▶ YOUR GOAL
Can you carry the section on self-adjoint transformations of rank one forward from its last sentence?

▶ SOURCE DOCUMENT
Self-adjoint transformations of rank one

We have already seen ( Section: Transformations of rank one , Theorem 2) that every linear transformation $A$ of rank $ρ$ is the sum of $ρ$ linear transformations of rank one. It is easy to see (using the spectral theorem) that if $A$ is self-adjoint, or positive, then the summands may also be taken self-adjoint, or positive, respectively. We know ( Section: Transformations of rank one , Theorem 1) what the matrix of transformation of rank one has to be; what more can we say if the transformation is self-adjoint or positive?

Theorem 1. If $A$ has rank one and is self-adjoint (or positive), then in every orthonormal coordinate system the matrix $(α_{i j})$ of $A$ is given by $α_{i j} = κ β_{i} {\bar{β}}_{j}$ with a real $κ$ (or by $α_{i j} = γ_{i} {\bar{γ}}_{j}$ ). If, conversely, $[A]$ has this form in some orthonormal coordinate system, then $A$ has rank one and is self-adjoint (or positive).

Proof. We know that the matrix $(α_{i j})$ of a transformation $A$ of rank one, in any orthonormal coordinate system $𝒳 = {x_{1}, \dots, x_{n}}$ , is given by $α_{i j} = β_{i} γ_{j}$ . If $A$ is self-adjoint, we must also have $α_{i j} = {\bar{α}}_{j i}$ , whence $β_{i} γ_{j} = \overset{―}{β_{j} γ_{i}}$ . If $β_{i} = 0$ and $γ_{i} \neq 0$ for some $i$ , then ${\bar{β}}_{j} = β_{i} γ_{j} / {\bar{γ}}_{i} = 0$ for all $j$ , whence $A = 0$ . Since we assumed that the rank of $A$ is one (and not zero), this is impossible. Similarly $β_{i} \neq 0$ and $γ_{i} = 0$ is impossible; that is, we can find an $i$ for which $β_{i} γ_{i} \neq 0$ . Using this $i$ , we have ${\bar{β}}_{j} = (β_{i} / {\bar{γ}}_{i}) γ_{j} = κ γ_{j}$ with some non-zero constant $κ$ , independent of $j$ . Since the diagonal elements $α_{j j} = (A x_{j}, x_{j}) = β_{j} γ_{j}$ of a self-adjoint matrix are real, we can even conclude that $α_{i j} = κ β_{i} {\bar{β}}_{j}$ with a real $κ$ .

▶ DATA SEGMENT
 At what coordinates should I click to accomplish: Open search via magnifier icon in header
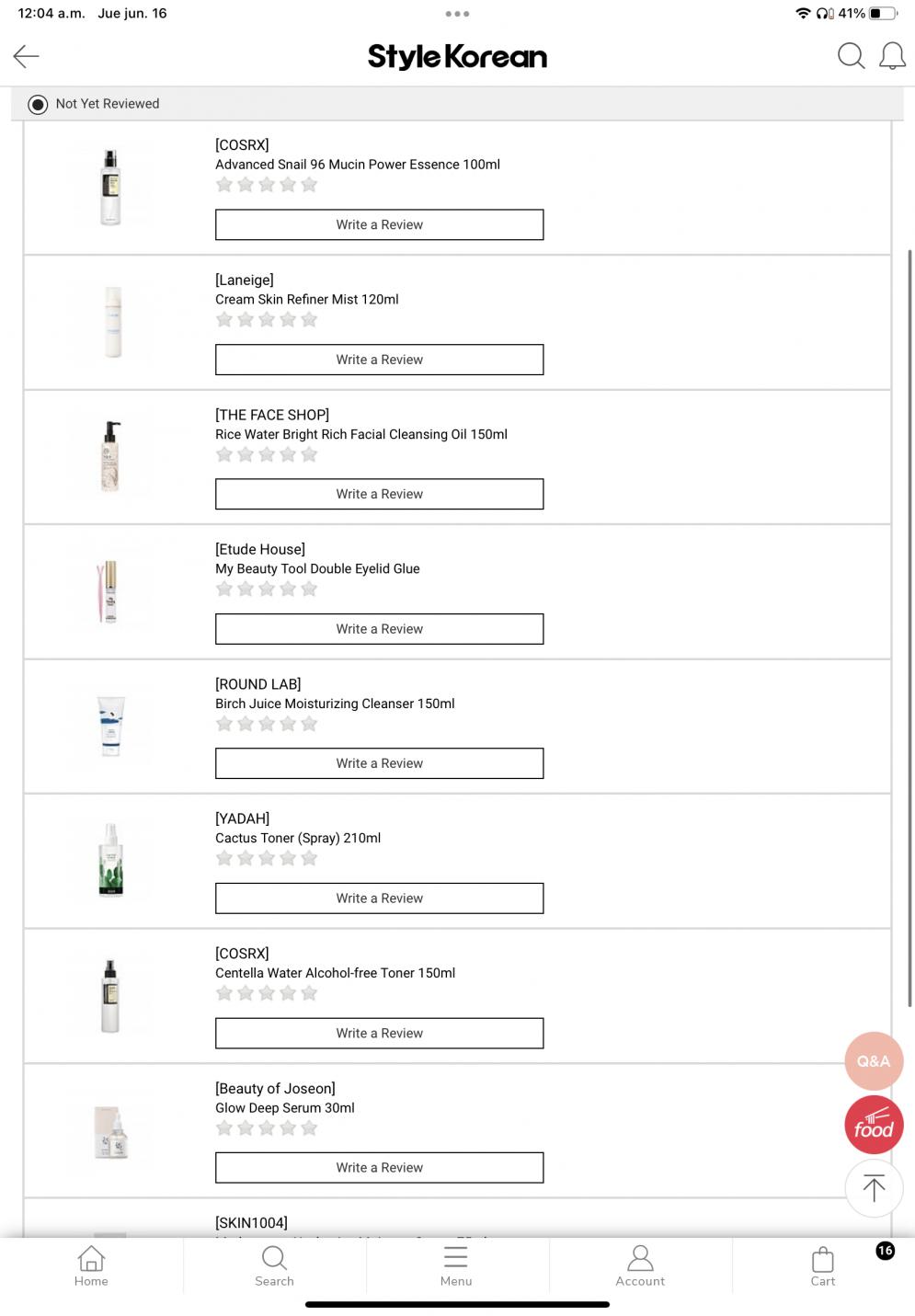[x=851, y=56]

▶ RESPONSE TO THIS EXERCISE
If, moreover, $A$ is positive, then we even know that $κ β_{j} {\bar{β}}_{j} = α_{j j} = (A x_{j}, x_{j})$ is positive, and therefore so is $κ$ . In this case we write $λ = \sqrt{κ}$ ; the relation $κ β_{i} {\bar{β}}_{j} = (λ β_{i}) (λ {\bar{β}}_{j})$ shows that $α_{i j}$ is given by $α_{i j} = γ_{i} {\bar{γ}}_{j}$ .

It is easy to see that these necessary conditions are also sufficient. If $α_{i j} = κ β_{i} {\bar{β}}_{j}$ with a real $κ$ , then $A$ is self-adjoint. If $α_{i j} = γ_{i} {\bar{γ}}_{j}$ , and $x = \sum_{i} ξ_{i} x_{i}$ , then \begin{align} (A x, x) &= \sum_{i} \sum_{j} \alpha_{i j} \bar{\xi}_{i} \xi_{j}\\ &= \sum_{i} \sum_{j} \gamma_{i} \bar{\gamma}_{j} \bar{\xi}_{i} \xi_{j} \\ &= \Big(\sum_{i} \gamma_{i} \bar{\xi}_{i}\Big) \overline{\Big(\sum_{j} \gamma_{j} \bar{\xi}_{j}\Big)}\\ &= |\sum_{i} \gamma_{i} \bar{\xi}_{i}|^{2}\\ &\geq 0, \end{align}so that $A$ is positive. ◻

As a consequence of Theorem 1 it is very easy to prove a remarkable theorem on positive matrices.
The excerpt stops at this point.